The latest is perhaps not a major industry win but still worth noting – one of IBM’s Swiss customers just decided to consolidate R/3 onto a mainframe, and finally upgrade from its SAP R/2 systems. Step forward Endress + Hauser (International) Holding, a supplier of instruments for the process engineering industry.

R/2 was always a mainframe platform, and many shops still run it. Old apps after all don’t die, they just go into maintenance mode. But R/3 was originally touted for the post-mainframe era. So what is going on? Well, what goes around comes around. We keep talking to shops running SAP on mainframes. And shops running Linux on mainframes. But what marks this win out is an end to end commitment to SAP on Linux. All R/3 functions are going to run on Linux on the frame. That is pretty serious.

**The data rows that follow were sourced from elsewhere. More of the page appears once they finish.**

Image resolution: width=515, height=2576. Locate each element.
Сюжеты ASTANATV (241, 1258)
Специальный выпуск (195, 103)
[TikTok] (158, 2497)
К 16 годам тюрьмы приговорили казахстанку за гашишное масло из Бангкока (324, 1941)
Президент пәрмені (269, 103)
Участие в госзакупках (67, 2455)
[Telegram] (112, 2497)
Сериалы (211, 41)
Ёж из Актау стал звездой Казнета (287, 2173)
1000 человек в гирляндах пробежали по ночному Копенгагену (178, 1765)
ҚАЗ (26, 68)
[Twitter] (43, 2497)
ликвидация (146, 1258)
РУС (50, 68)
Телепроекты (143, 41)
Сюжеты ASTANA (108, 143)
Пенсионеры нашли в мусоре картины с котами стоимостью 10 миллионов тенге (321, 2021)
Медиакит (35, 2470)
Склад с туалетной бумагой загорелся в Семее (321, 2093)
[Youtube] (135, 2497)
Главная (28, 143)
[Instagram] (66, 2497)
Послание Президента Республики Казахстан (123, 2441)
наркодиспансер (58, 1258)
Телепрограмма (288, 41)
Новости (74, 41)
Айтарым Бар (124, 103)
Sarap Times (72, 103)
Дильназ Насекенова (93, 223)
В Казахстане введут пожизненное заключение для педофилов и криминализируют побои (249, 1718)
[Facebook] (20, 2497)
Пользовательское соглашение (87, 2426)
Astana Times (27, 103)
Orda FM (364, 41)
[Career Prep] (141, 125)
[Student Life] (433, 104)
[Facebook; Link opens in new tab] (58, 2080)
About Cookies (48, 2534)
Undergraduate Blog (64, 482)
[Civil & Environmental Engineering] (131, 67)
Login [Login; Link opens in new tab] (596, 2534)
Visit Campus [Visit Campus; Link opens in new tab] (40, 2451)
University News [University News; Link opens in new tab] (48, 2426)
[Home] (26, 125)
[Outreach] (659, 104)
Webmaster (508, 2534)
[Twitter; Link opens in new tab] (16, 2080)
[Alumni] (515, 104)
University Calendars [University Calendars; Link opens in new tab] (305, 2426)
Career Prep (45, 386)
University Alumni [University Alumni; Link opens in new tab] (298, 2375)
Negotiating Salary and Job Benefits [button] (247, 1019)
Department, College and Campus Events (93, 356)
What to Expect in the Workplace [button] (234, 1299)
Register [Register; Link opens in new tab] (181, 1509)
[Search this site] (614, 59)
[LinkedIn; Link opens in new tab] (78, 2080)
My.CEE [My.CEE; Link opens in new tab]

Irony is that when i first saw the story on a news site, right above it was an ad from Microsoft calling out how it was dramatically cheaper than a mainframe. One of the Microsoft “get the facts” ads. Well, Swiss process engineering companies know all about facts. Unlike many other geographies they really do make decisions based on technical merit rather than vendor matrketing. Middle European engineering is run by engineers’ engineers. You probably get the point. Suffice to say these folks obviously have strong mainframe skills, understand virtualization and workload management, and want a bullet proof platfrom to run SAP. zSeries is just the thing.

Microsoft would be appropriate for a Microsoft shop. But for a company like E+H the choice was obvious. Technology purchasing doesn’t happen in isolation. Smart technical decisions are made according to context rather than speeds and feeds and ticklists. Existing skills matter. Comfort factors matter. Culture matters. That is why z is in the good shape.